# WHAT TO WORK ON
Recast the lines of the listing below as a JSON list of strings, one string per line, starting at the line that contains "Pick the 华东 1 region" and ending at the last line of the listing. Include both of those lines and leave out blank lines.

(Data records)
= = = = =
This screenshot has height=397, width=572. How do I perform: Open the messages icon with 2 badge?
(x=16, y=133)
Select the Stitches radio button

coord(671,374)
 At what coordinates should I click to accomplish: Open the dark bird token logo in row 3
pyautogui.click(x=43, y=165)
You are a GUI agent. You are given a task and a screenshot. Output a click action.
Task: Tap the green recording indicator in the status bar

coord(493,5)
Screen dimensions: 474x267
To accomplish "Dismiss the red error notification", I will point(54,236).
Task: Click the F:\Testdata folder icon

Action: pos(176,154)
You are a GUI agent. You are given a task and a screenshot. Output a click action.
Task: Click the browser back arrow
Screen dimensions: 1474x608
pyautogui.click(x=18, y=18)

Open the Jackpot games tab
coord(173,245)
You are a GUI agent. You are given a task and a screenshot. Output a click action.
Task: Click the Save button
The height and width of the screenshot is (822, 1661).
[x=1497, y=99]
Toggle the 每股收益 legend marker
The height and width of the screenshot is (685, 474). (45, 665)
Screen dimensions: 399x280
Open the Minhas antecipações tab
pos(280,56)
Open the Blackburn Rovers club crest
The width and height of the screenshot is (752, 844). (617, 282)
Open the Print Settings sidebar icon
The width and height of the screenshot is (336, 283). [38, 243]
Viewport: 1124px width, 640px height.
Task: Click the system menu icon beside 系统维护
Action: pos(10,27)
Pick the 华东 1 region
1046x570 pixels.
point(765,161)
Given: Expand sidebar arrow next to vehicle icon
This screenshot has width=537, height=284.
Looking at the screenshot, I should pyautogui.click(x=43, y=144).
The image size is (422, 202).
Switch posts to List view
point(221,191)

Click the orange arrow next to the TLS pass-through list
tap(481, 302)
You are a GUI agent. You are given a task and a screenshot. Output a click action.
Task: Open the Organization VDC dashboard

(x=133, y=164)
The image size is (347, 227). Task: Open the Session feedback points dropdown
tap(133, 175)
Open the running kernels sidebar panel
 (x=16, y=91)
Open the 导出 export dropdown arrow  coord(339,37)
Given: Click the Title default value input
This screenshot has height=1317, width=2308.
= = = = =
# THE OUTPUT
[
  "Pick the 华东 1 region",
  "1046x570 pixels.",
  "point(765,161)",
  "Given: Expand sidebar arrow next to vehicle icon",
  "This screenshot has width=537, height=284.",
  "Looking at the screenshot, I should pyautogui.click(x=43, y=144).",
  "The image size is (422, 202).",
  "Switch posts to List view",
  "point(221,191)",
  "Click the orange arrow next to the TLS pass-through list",
  "tap(481, 302)",
  "You are a GUI agent. You are given a task and a screenshot. Output a click action.",
  "Task: Open the Organization VDC dashboard",
  "(x=133, y=164)",
  "The image size is (347, 227). Task: Open the Session feedback points dropdown",
  "tap(133, 175)",
  "Open the running kernels sidebar panel",
  " (x=16, y=91)",
  "Open the 导出 export dropdown arrow  coord(339,37)",
  "Given: Click the Title default value input",
  "This screenshot has height=1317, width=2308."
]